Effect of IL-1β and LPS on PR-A transrepression of PR-B. (A) Relative luciferase activity [mean ± standard error of the mean (SEM); n = 3] in hTERT-HM^A/B cells transiently transfected with PRE₂-LUC and REN-LUC, and then treated with DAH ± DOX to induce PR-B alone and PR-B and PR-A expression, respectively, for 48 hours. Progesterone (P4; 100 nM) ± increasing levels of IL-1β (25 pg/mL, 100 pg/mL, 1 ng/mL, or 100 ng/mL) or LPS (1 ng/mL, 10 ng/mL, 100 ng/mL, or 1 µg/mL) were added for the final 24 hours. (B) Relative luciferase activity (mean ± SEM; n = 3) in hTERT-HM^A/B cells transiently transfected with PRE₂-LUC and REN-LUC, and then treated with DAH (200 nM) and increasing levels of DOX (1× = 10 ng/mL; 2× = 50 ng/mL; or 20× = 200 ng/mL) to induce a fixed amount of PR-B with increasing amounts of PR-A, respectively, for 48 hours.
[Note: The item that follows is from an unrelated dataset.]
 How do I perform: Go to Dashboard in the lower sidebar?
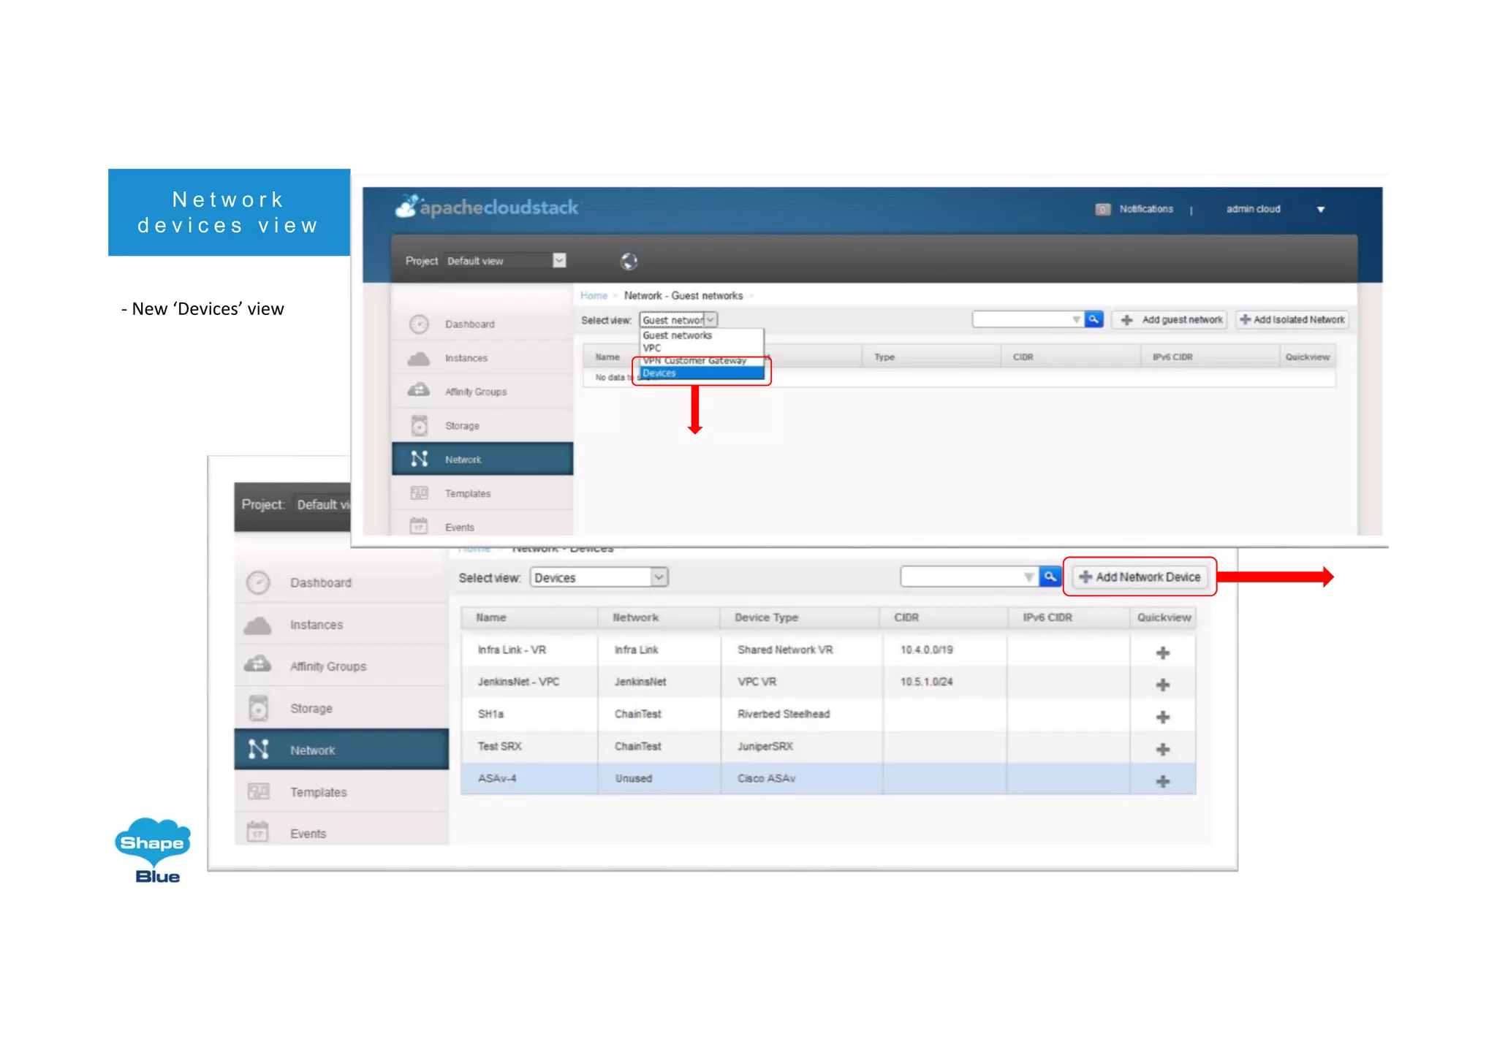[320, 582]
Progesterone (P4; 100 nM) was added for the final 24 hours, and vehicle, IL-1β (1 ng/mL), or LPS (1 µg/mL) for the final 30 minutes (*P < 0.05). Immunoblot shows PR-A and PR-B levels achieved at the end of the experiment. (C) Effect of progesterone (100 nM for 24 hours) and IL-1β (1 ng/mL for the final 4 hours of incubation) on the abundance of FKBP5 mRNA in hTERT-HM^A/B cells conditioned to be PR-B dominant (left), PR-A dominant (middle), or PR-A/B equivalent (right). Upper panel shows qRT-PCR analysis of FKBP5 mRNA relative abundance. Lower panel show immunoblot analysis of PR isoforms and GAPDH in each experimental condition (n = 3; *P < 0.05).

Figure 7.

Working model. During most of pregnancy, progesterone via PR-B promotes myometrial cell quiescence in part by repressing responsiveness to proinflammatory stimuli (left). With advancing gestation, prolabor signals increase the inflammatory load on the uterus until a threshold is reached. The threshold is the point at which inflammatory stimuli augment PR-A stability and transrepressive activity to trigger PR-A–mediated (via transrepression of PR-B) functional progesterone withdrawal (right), which causes a proinflammatory tissue-level state that leads to the local production of PGs that increase myometrial contraction and promote cervical softening to facilitate labor.